A. Hypertrophic Cardiomyopathy
B. Restrictive Cardiomyopathy
C. Dilated Cardiomyopathy
Ans:C. Dilated Cardiomyopathy.
ECG in the image shows:
- There is marked LVH (S wave in V2 > 35 mm) with dominant S waves in V1-4.
- Right axis deviation suggests associated right ventricular hypertrophy (i.e. biventricular enlargement).
- There is evidence of left atrial enlargement (deep, wide terminal portion of the P wave in V1).
- There are peaked P waves in lead II suggestive of right atrial hypertrophy (not quite 2.5mm in height).
- It is a myocardial disease characterised by ventricular dilatation and global myocardial dysfunction (ejection fraction < 40%).
- Patients usually present with symptoms of biventricular failure, e.g. fatigue, dyspnoea, orthopnoea, ankle oedema.
- Associated with a high mortality due to progressive cardiogenic shock or ventricular dysrhythmias (sudden cardiac death).
- Can be divided into ischaemic and non-ischaemic.
- Dilated cardiomyopathy commonly occurs following massive anterior MI due to extensive myocardial necrosis and loss of contractility.

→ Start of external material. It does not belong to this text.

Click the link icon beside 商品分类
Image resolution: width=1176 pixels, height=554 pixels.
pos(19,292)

- Most cases are idiopathic.
- Up to 25% are familial (primarily autosomal dominant, some types are X-linked) .
A very small proportion may occur with:
- Viral myocarditis (coxsackie B / adenovirus).
- Toxins (e.g. doxorubicin).
- Autoimmune disease.
- Pregnancy (peripartum cardiomyopathy).
Common ECG associations with DCM.
- The most common ECG abnormalities are those associated with atrial and ventricular hypertrophy —
- typically, left sided changes are seen but there may be signs of biatrial or biventricular hypertrophy.

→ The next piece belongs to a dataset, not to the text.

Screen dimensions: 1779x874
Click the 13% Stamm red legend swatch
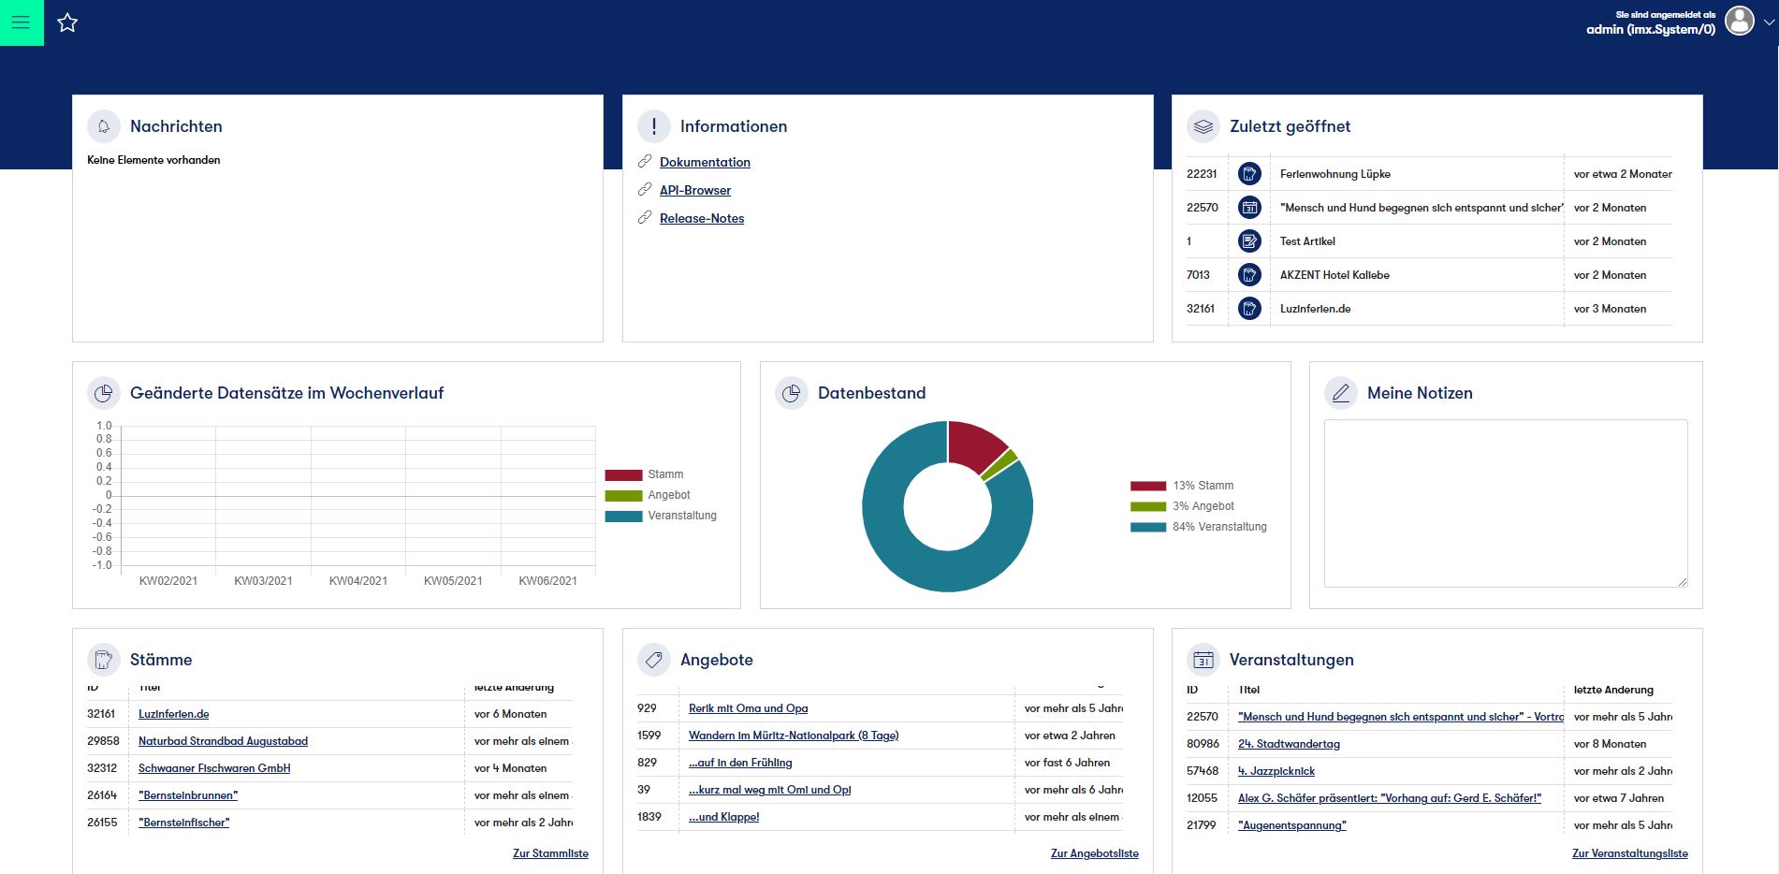(1148, 486)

- Interventricular conduction delays (eg. LBBB) occur due to cardiac dilatation.
- Diffuse myocardial fibrosis may lead to reduced voltage QRS complexes, particularly in the limb leads.
- There may be a discrepancy of QRS voltages with signs of hypertrophy in V4-6 and relatively low voltages in the limb leads.
- Left axis deviation.
- Poor R-wave progression with QS complexes in V1-4 (“pseudo-infarction” pattern).
Frequent ventricular ectopics and ventricular bigeminy (seen with severe DCM).
- Ventricular dysrhythmias (VT / VF).